※本稿は、河合雅司『世界100年カレンダー 少子高齢化する地球でこれから起きること』(朝日新書)の一部を再編集したものです。
人工中絶や避妊手術を強制するほど徹底した「産児制限」
中国が人口減少に転じる流れになったのは、言うまでもなく一人っ子政策の影響である。
中国は1960年代初頭に大規模な餓死者を出した。これは社会主義体制の強化を急ぐ「大躍進運動」のひずみが原因だったのだが、1970年代にかけての中国は、人口の急増とともに食料難が大きな懸念となっていた。一人っ子政策とはその解消に向けて1979年から導入された人口抑制策だ。
「多産多死」から「多産少死」に移行して人口急増に直面した中国政府は、大規模な餓死者を出したという“失政”を取り繕うように「人々の生活水準が向上しないのは、人口の増加が経済成長の果実を帳消しにしているからだ」との理屈を持ち出したのだ。経済発展に向けて、「計画成育を徹底しよう」というスローガンのもとに国家を挙げて産児制限を推進したのである。住民組織を設けて監視の目を光らせ、違反者から罰金を取り立てるだけでなく、人工中絶や避妊手術を強制する徹底ぶりだった。
一人っ子政策に対しては、国際社会から人権侵害との批判が相次いだが、効果はてきめんで、年間出生数は1987年の2508万人をピークとして、20年かけて1000万人ほど少ない水準に達した。2020年は「1200万人」としているので、1987年の半分以下だ。
人口維持には「最低2人の子ども」が必要だった
こうした政策が採られたのには、時代背景が色濃く関わっている。日本でも、1974年に「子供は二人まで」という宣言が採択されたことは本書で紹介したが、一人っ子政策が導入された時代というのは出生数のコントロールに各国が悩んでいたのである。

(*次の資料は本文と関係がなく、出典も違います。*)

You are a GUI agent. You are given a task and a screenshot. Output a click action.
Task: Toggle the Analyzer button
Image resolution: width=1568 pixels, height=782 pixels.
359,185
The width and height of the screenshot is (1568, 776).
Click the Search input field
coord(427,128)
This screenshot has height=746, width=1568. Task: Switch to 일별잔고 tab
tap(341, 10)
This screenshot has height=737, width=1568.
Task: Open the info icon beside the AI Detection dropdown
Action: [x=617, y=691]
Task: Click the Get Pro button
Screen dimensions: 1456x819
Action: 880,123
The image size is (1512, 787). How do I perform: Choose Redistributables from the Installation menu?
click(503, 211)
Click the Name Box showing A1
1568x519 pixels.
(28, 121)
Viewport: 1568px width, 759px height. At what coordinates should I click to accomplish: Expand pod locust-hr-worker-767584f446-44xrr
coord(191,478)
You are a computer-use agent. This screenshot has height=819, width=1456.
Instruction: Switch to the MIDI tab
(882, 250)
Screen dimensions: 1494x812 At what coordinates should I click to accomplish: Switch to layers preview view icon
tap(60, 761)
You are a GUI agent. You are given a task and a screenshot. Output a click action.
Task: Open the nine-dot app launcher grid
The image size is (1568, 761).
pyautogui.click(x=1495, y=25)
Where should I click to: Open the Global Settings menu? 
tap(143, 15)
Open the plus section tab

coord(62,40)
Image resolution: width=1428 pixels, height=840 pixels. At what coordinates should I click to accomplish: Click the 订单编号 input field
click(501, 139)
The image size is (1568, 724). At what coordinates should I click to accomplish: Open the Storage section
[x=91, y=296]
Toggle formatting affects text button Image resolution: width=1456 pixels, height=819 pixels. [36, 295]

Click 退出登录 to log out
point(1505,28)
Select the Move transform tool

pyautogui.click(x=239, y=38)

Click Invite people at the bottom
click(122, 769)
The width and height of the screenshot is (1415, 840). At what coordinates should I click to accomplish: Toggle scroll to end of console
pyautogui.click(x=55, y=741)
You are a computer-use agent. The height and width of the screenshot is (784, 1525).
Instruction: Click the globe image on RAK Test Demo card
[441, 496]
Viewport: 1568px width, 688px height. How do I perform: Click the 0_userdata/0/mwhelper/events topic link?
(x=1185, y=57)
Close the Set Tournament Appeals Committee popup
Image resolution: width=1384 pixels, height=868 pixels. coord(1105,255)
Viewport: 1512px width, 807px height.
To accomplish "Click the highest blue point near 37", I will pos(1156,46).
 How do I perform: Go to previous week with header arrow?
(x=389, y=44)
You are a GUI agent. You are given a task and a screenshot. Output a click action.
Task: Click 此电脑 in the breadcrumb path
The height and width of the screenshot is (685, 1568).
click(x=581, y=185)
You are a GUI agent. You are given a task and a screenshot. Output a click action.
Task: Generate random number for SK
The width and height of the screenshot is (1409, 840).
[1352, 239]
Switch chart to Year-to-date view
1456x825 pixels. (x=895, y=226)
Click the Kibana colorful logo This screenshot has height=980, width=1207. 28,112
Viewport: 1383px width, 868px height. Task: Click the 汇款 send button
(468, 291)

しかしながら、これは将来、国家を破滅に導く亡国の政策であり、致命的な判断ミスであった。人口を維持するには各夫婦から最低2人の子どもが生まれなければならないからだ。日本のように二人っ子を呼び掛けるならばまだしも、1人に制限してしまったのでは、娘世代の女性数は母親世代の女性数の半分になってしまう。こうした状況を人為的に生み出し、しかも長期間続けようというのだから、一人っ子政策を始めた時点で中国の人口減少は運命づけられたと言ってよい。